How I Chose An Infrastructure As Code Tool
Background
Let me set the scene so I can explain the journey I have been on and the rationale behind some key decisions made along the way.
My journey with Infrastructure as Code (IaC) started at the end of 2018 when I was involved with a large scale data centre exit project. The goal was to move all infrastructure to a cloud provider and hit a contractual deadline, but working in a regulated business meant we had to go through a request for proposal (RFP) process to ensure we selected the right strategic partner.
Our strategy was clear that we weren’t just going to lift and shift all our virtual machines as they were, and we planned to adopt modern cloud practices and techniques so IaC was firmly on the agenda.
I took it upon myself to research the tools available in the IaC space so that once we had completed the RFP we could hit the ground running. At this time the key options were to use one of the big 3 cloud providers’ native solutions, or look for something independent. Azure had ARM templates, Amazon Web Services (AWS) had CloudFormation and Google Cloud (GCP) had Deployment Manager. All 3 of these solutions used varying combinations of JSON, YAML & Python.
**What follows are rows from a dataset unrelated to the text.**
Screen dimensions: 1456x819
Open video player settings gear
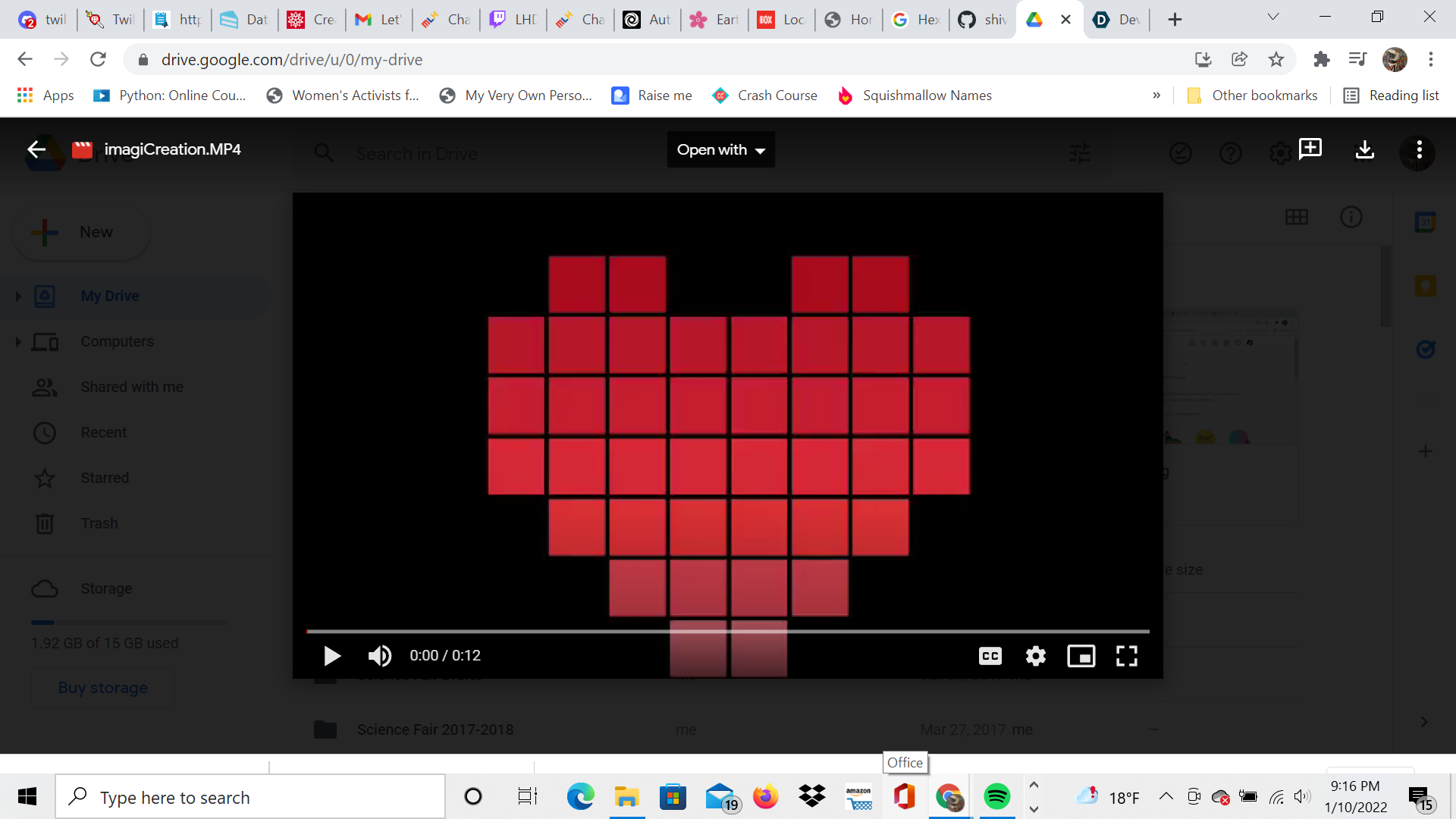[1035, 656]
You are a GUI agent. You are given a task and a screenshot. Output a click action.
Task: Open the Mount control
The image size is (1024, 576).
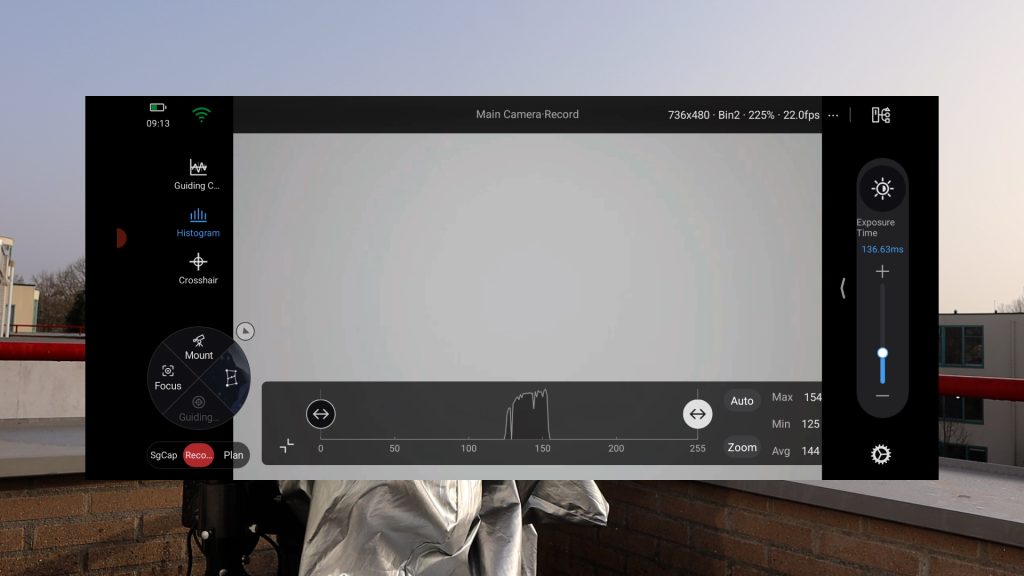tap(199, 347)
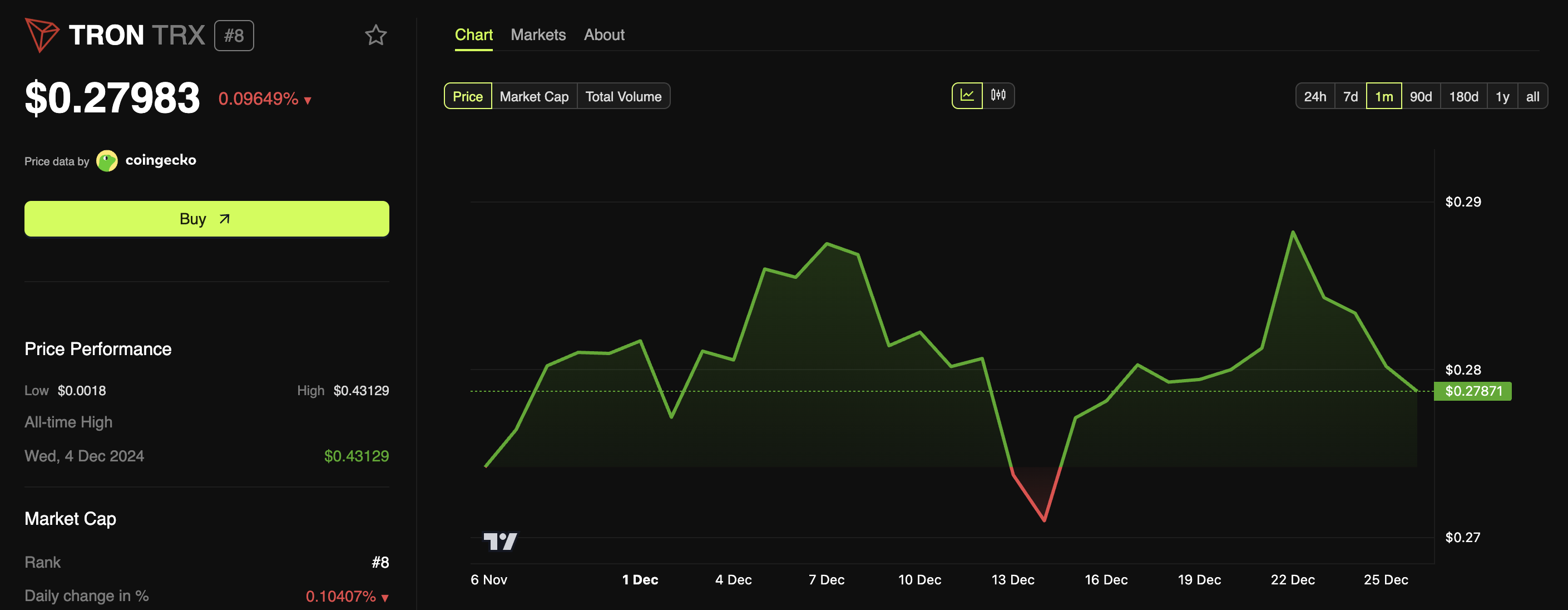Viewport: 1568px width, 610px height.
Task: Click the Buy button
Action: (x=206, y=219)
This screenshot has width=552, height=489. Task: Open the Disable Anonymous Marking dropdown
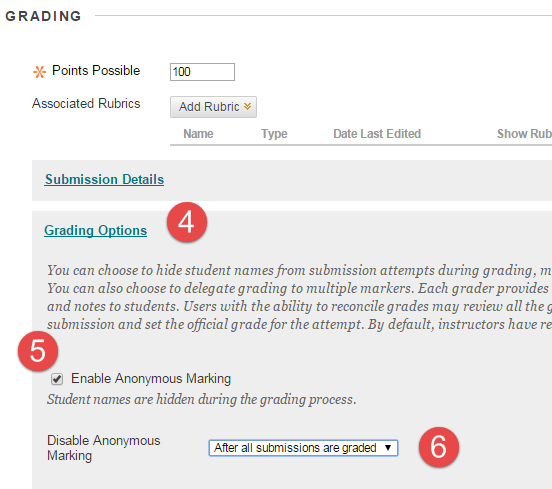tap(303, 448)
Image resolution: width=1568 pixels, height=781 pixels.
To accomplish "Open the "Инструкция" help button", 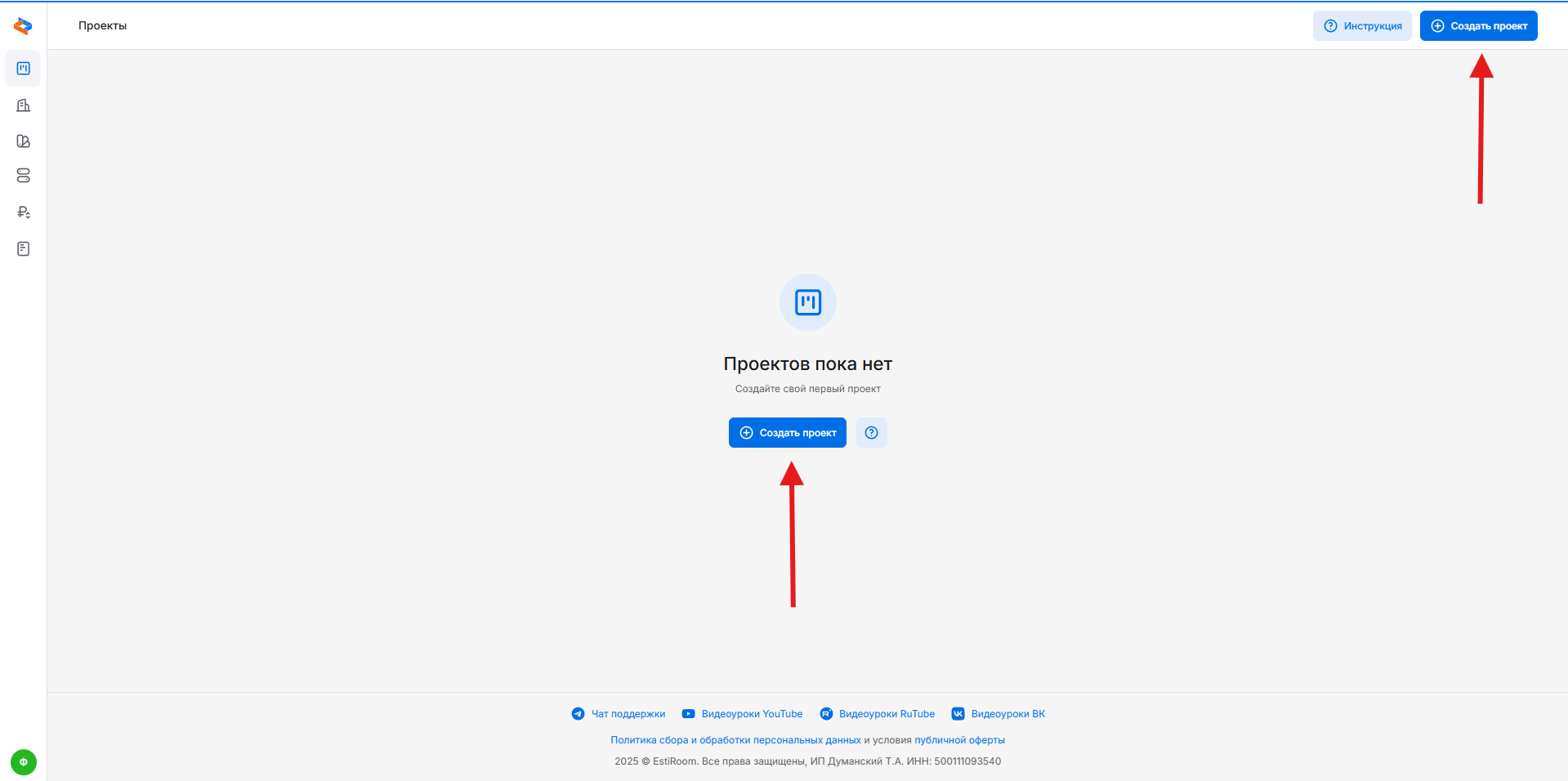I will point(1362,26).
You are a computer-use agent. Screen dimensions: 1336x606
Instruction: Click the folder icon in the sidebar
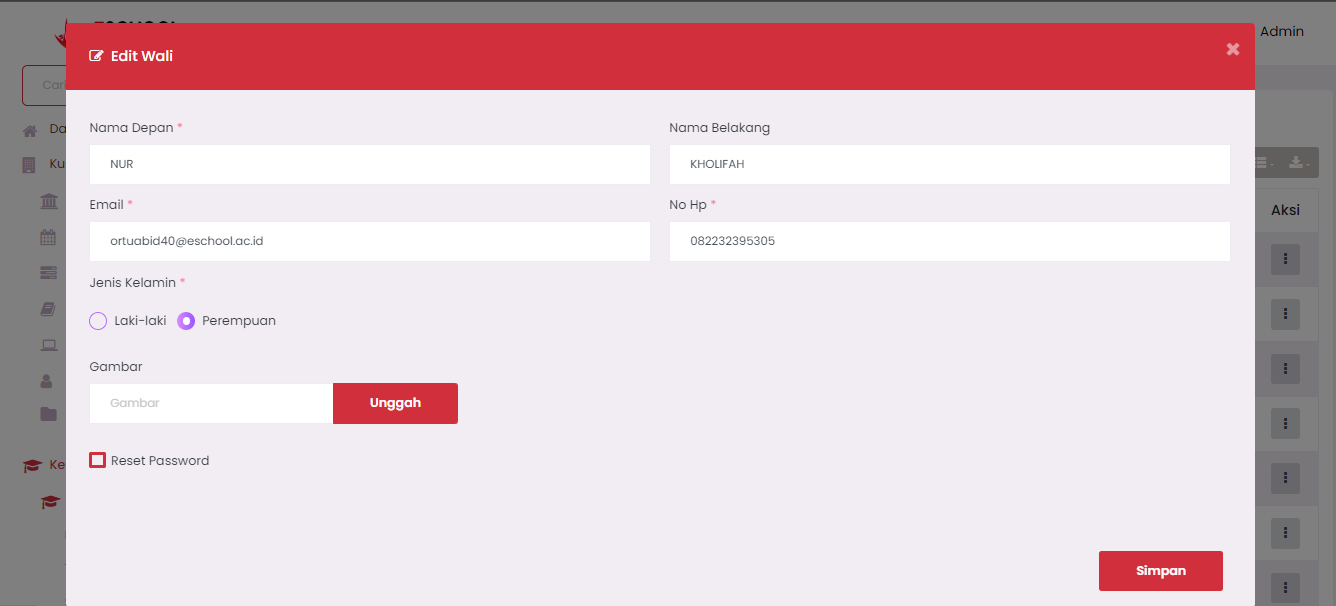pyautogui.click(x=48, y=414)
Next I looked to see what independent tools were out there, which led me to research HashiCorp Terraform. This tool used a proprietary language called HCL, and was cloud agnostic so worked across multiple providers including Azure, AWS & GCP.
Anything was on the table at this early stage, so I looked into using the native CLI options for each provider as well.
Before I continue, it’s important to point out that the engineers that would be working on this project all had traditional infrastructure backgrounds, and none of them had development skills. Servers were built using CDs/VM images, and almost all configuration work was done using the GUI. This meant I needed to select a tool with the right capabilities to deliver value, and the fewest blockers to adoption.
NOTE: In 2018 Bicep did not exist for Azure, so wasn’t included in this process.
Imperative vs Declarative Which Approach Was Best?
Scripting languages such as PowerShell, VBScript & Python are imperative. This means they tell you HOW they are going to get to the end result, and require a good level of understanding of the syntax and functions used in order to figure out what the end result will be.
By contrast, formats such as JSON, YAML & HCL are declarative. This means they show you WHAT the end result will be, which makes them simpler to read and understand.
To illustrate this, I’ll show 2 simple examples of the same outcome using the different approaches.
Imperative Approach
- At 5pm take a steak out of the fridge to get to room temperature.
- Peel some potatoes and cut them into chips.
- Put a pan on the hob to heat and turn on the fryer/oven.
- Cook the steak in the pan until it is done.
- Take the steak out to rest.
- Cook the chips until done.
- Serve up on a plate at 6pm.
- Eat dinner.
Declarative Approach
- Cook steak and chips for dinner and eat at 6pm
WINNER: Declarative Approach The declarative approach was a better fit for engineers in my organisation who didn’t have a development background. This meant that using the native CLI tools to provision infrastructure was ruled out.
Which File Format Was Easiest To Understand?
With different options on the table, I wanted to investigate the pros and cons of the different file formats associated with the available tools.
JSON
JavaScript Object Notation (JSON) is a format for storing and transmitting data in a key-value pair format and is stored in objects. It is most commonly interpreted by applications but can be read by humans too.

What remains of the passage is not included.